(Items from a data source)
Start of Block

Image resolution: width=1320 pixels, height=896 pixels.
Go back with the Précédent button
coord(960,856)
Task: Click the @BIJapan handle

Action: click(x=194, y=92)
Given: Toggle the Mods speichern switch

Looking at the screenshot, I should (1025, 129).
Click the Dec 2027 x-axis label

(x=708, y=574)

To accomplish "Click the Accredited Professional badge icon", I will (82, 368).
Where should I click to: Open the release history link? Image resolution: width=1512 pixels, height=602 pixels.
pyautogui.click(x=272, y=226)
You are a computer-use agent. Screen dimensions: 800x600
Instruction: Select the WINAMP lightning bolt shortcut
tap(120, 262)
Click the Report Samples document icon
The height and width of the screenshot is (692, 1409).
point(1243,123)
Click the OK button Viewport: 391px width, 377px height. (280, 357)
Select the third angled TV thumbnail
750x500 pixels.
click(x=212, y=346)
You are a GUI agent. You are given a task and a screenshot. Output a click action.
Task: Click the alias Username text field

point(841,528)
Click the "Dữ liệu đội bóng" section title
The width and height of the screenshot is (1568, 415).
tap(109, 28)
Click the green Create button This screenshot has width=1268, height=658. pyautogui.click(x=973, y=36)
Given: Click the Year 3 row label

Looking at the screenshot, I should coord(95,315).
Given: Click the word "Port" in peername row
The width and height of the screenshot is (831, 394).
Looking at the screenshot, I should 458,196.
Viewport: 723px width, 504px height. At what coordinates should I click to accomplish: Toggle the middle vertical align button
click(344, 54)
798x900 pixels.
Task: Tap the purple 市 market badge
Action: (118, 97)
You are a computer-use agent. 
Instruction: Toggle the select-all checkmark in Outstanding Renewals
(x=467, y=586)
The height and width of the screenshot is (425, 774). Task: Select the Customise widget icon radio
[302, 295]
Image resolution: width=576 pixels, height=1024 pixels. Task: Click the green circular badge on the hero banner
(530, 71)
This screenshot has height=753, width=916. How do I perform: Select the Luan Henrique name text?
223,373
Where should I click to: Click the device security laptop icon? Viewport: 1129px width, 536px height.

End of Block

> _Task_: An exact copy of every line from the one containing "Instruction: Toggle the" through the last line of the entries is required; please add nothing.

> _Output for this exercise_:
Instruction: Toggle the select-all checkmark in Outstanding Renewals
(x=467, y=586)
The height and width of the screenshot is (425, 774). Task: Select the Customise widget icon radio
[302, 295]
Image resolution: width=576 pixels, height=1024 pixels. Task: Click the green circular badge on the hero banner
(530, 71)
This screenshot has height=753, width=916. How do I perform: Select the Luan Henrique name text?
223,373
Where should I click to: Click the device security laptop icon? Viewport: 1129px width, 536px height.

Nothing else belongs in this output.